Insistimos entonces en confundir la imagen de Hitler con la de Bussi, de la misma manera que la podríamos confundir con la de Menéndez, la de Videla y con la de tantos genocidas que en la fecha están siendo juzgados en los tribunales. Lejos de toda piedad, si Hitler viviera y lo encontráramos en una plaza dando de comer a las palomas, no dudaríamos ni un instante en exigir a Nüremberg que siente en el banco de los acusados al genocida. Detrás de los 84 años de Bussi, y amén de los triunfos electorales, existe una necesidad moral y ética de juzgar y sentenciar al criminal. En lo personal, y aún cuando verdaderamente Bussi o Menéndez estuvieran enfermos, cuestión que insisto, me generan dudas, no sentiría la mínima piedad por ellos. No son venerables ancianos: SON GENOCIDAS. Y esto es lo que hay que explicarle a esa sociedad que lo ignora. El hecho que haya ganado todas las contiendas electorales en las que participó no le condona los crímenes de lesa humanidad cometidos.
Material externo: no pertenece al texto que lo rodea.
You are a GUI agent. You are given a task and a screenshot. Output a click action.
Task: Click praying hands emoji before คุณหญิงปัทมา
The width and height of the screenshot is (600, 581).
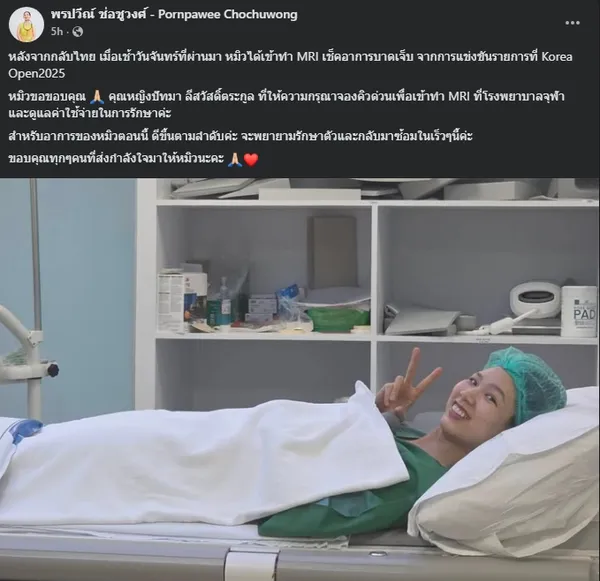(x=97, y=97)
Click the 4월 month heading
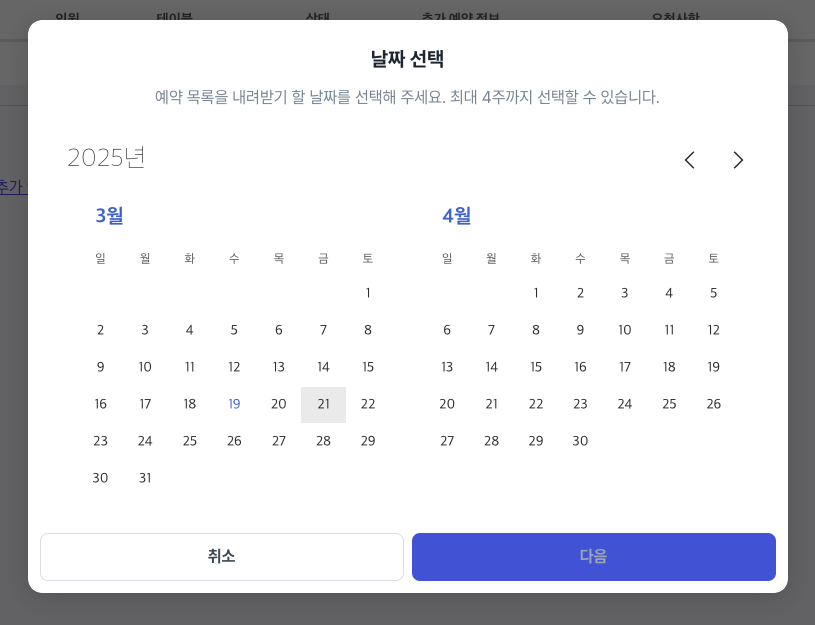 (x=457, y=215)
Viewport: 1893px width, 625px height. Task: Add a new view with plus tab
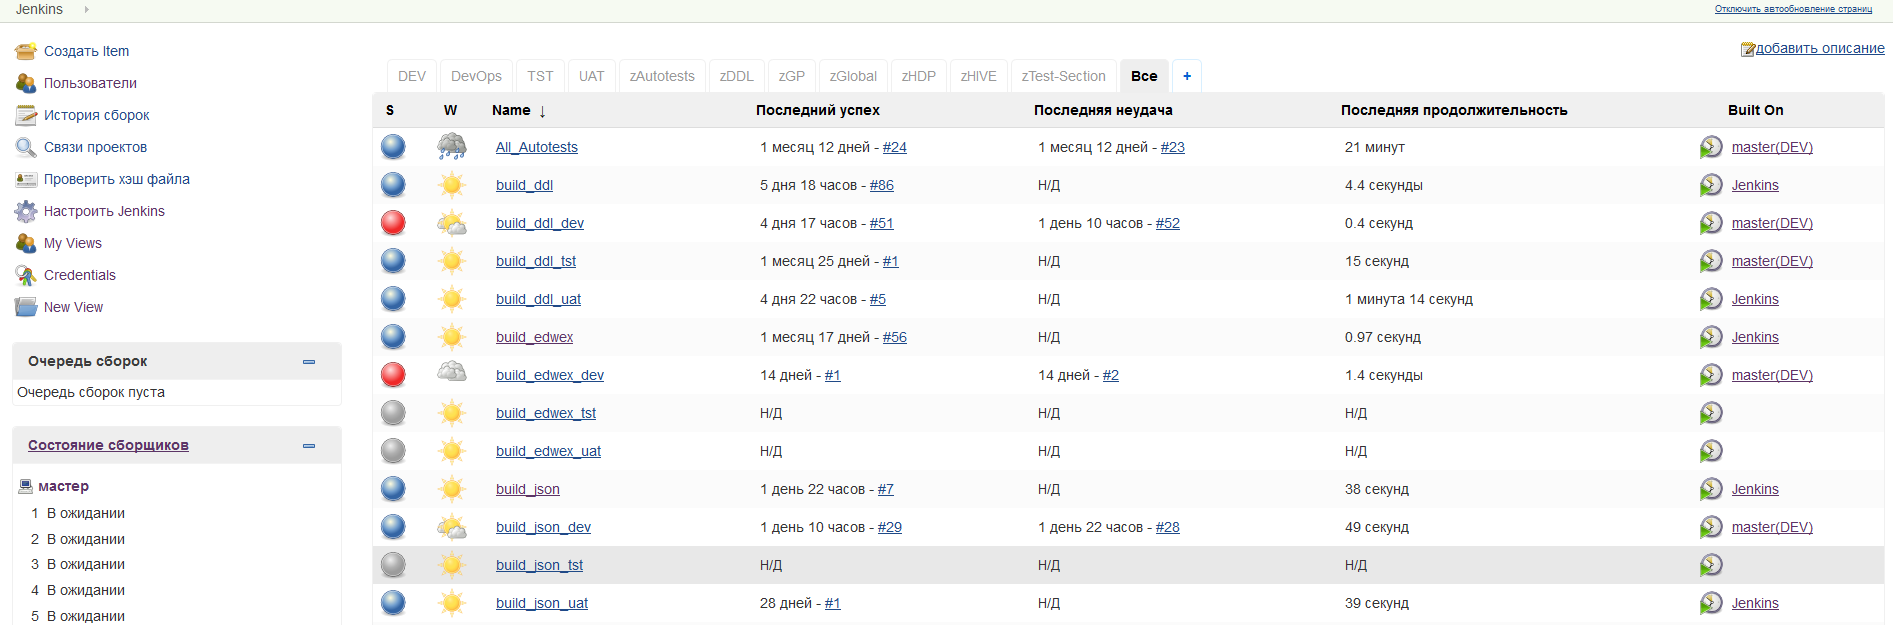1187,76
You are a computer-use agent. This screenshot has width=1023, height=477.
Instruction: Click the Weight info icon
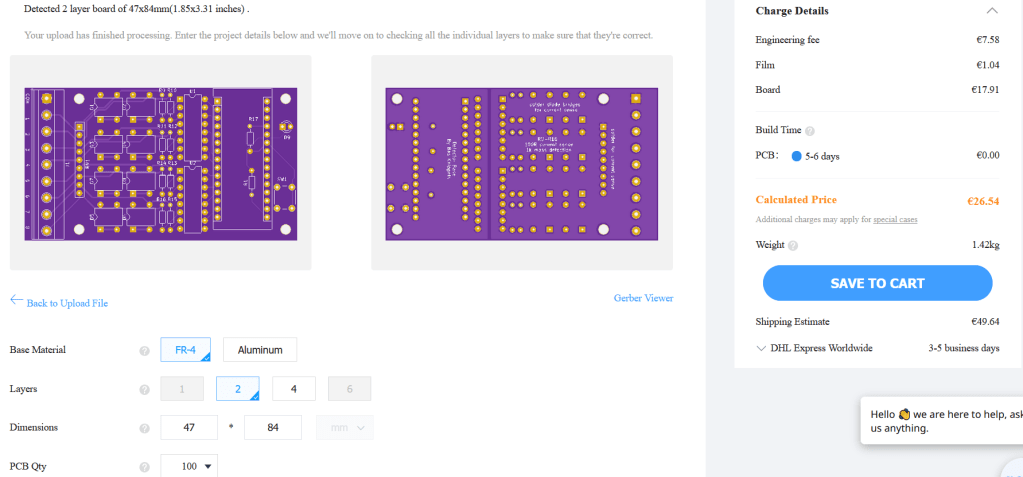[x=793, y=245]
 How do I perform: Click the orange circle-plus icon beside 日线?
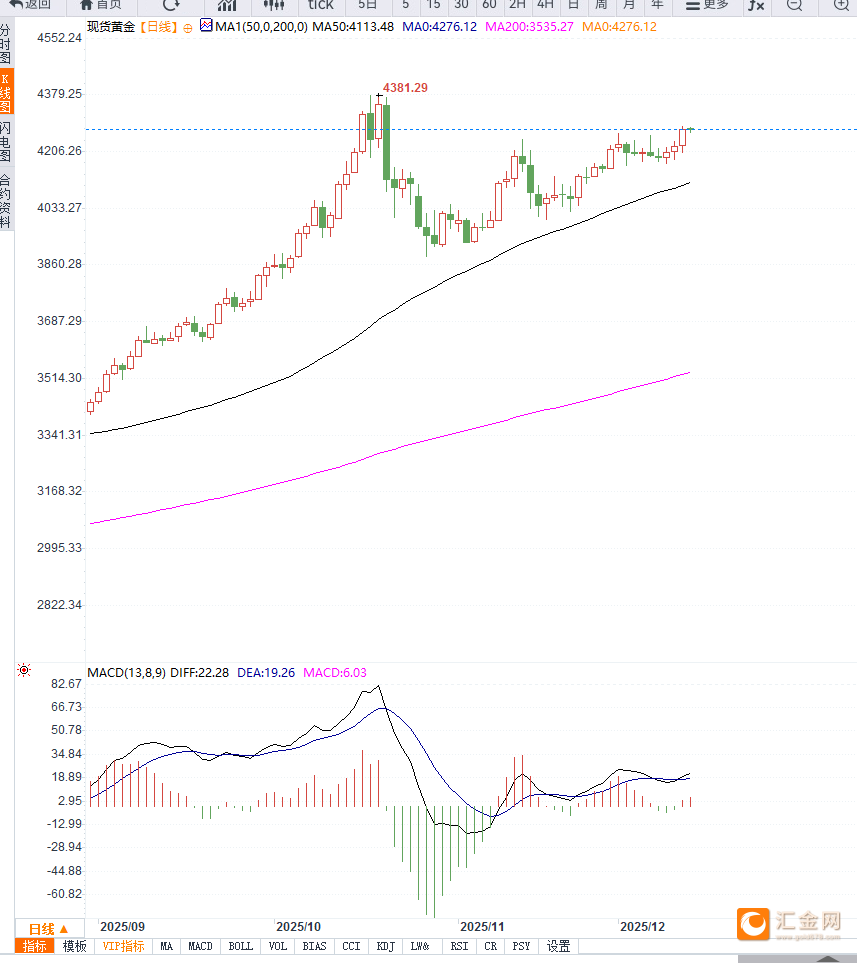(188, 27)
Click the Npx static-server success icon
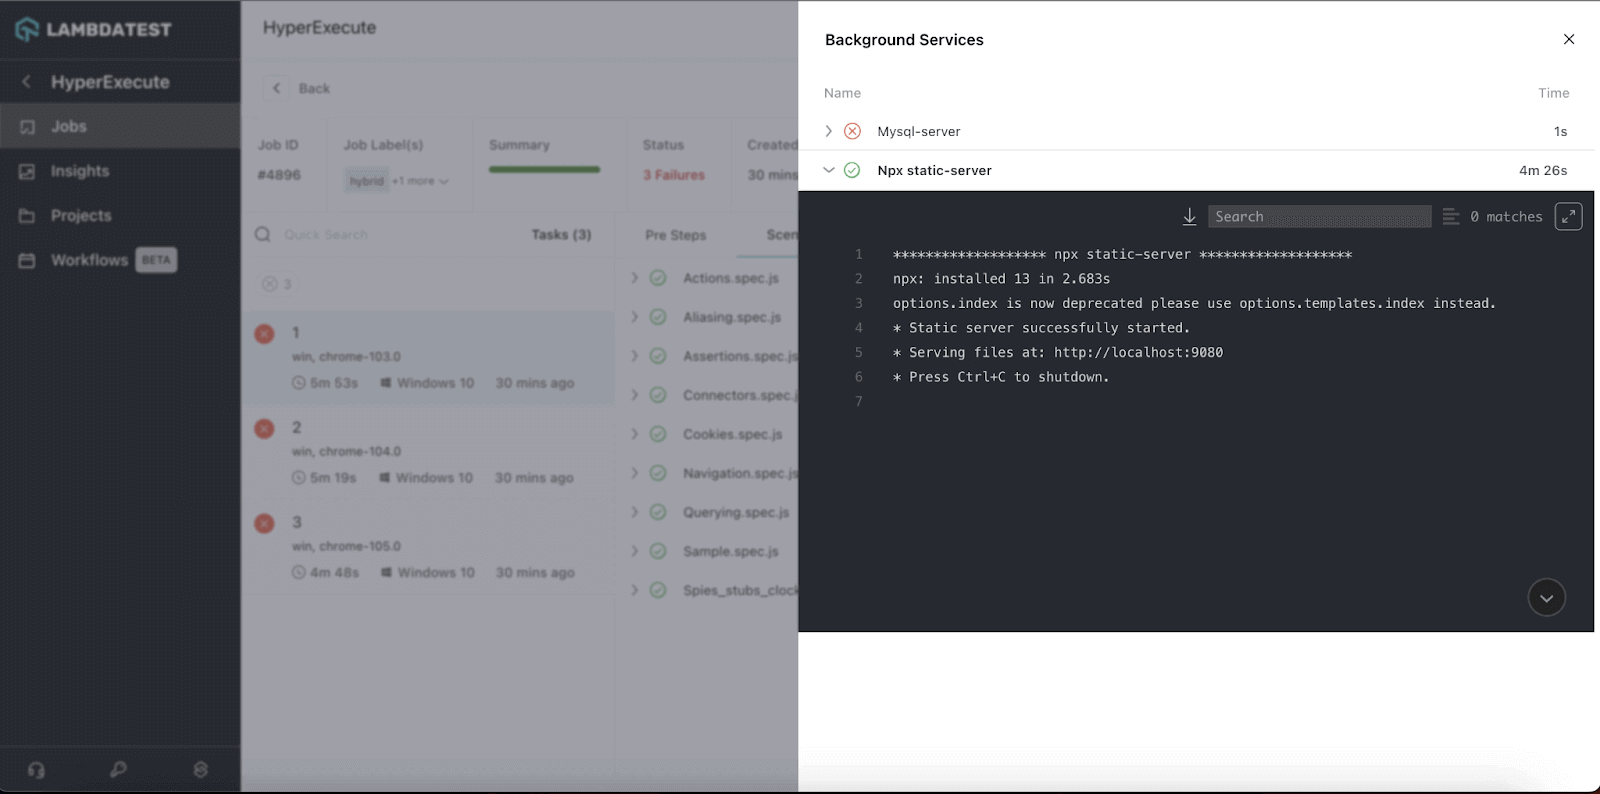Screen dimensions: 1600x794 click(x=852, y=170)
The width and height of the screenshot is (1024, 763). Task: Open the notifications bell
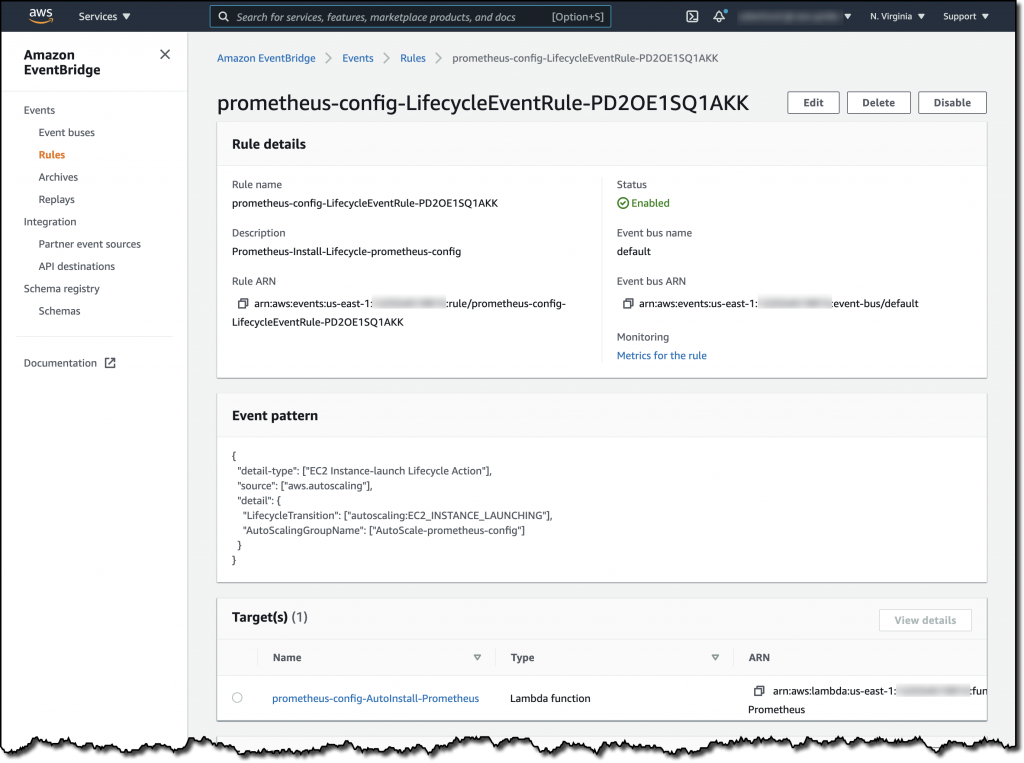(718, 16)
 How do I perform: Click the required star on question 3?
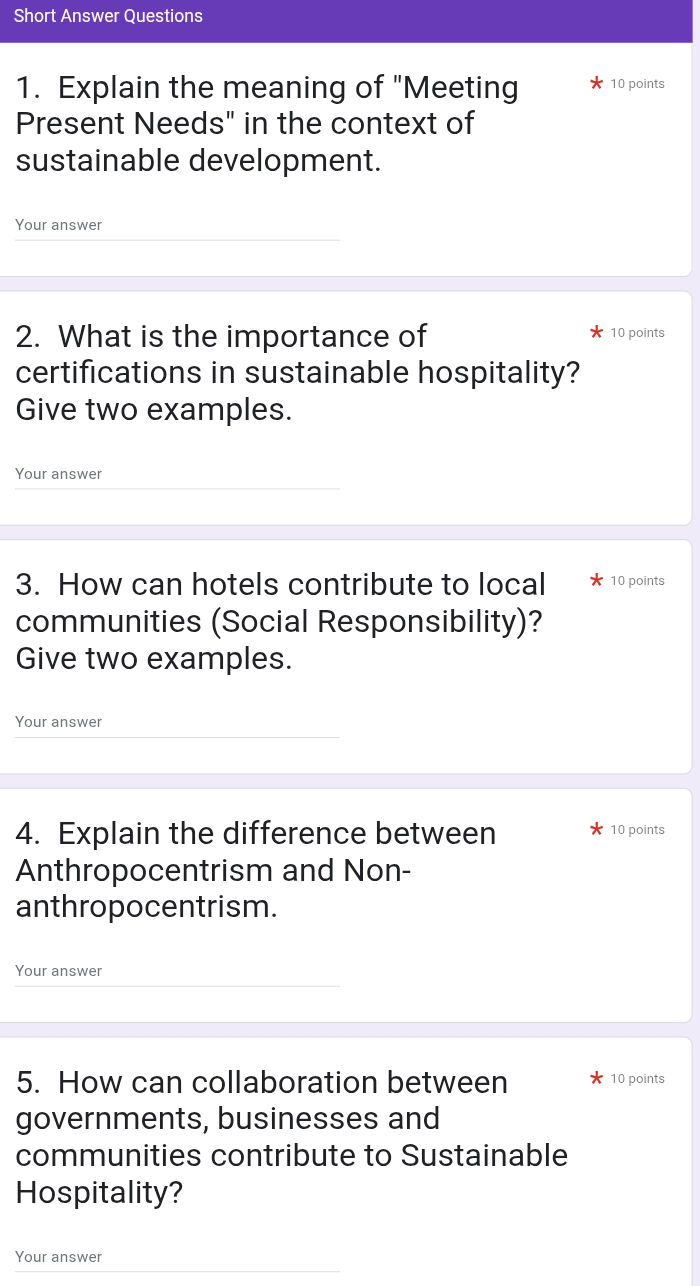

En este sentido no estoy de acuerdo con aquello que los pueblos no se equivocan y ante la ignorancia que conduce a votar por un genocida, el papel de los historiadores y educadores por explicar quién es quién y qué hizo cada actor social es importante. Insisto en la pregunta sobre las opciones electorales de un Hitler. Y vuelvo una vez más a recalcar la necesidad de explicar a nuestras sociedades la historia y darles a conocer sin miedos ni prejuicios lo sucedido. Aunque nos vaya la vida en esto. Pues la dignidad de las generaciones futuras y la construcción de otro modelo social justo y equitativo solo puede erigirse sobre los basamentos de los dos principios que las organizaciones de derechos humanos han levantado como bandera históricamente: la Verdad y la Justicia. De lo contrario volveremos a repetir nuestra historia como tragedia una vez más y nos lamentaremos de no haber juzgado, por lo menos, a los máximos responsables del genocidio.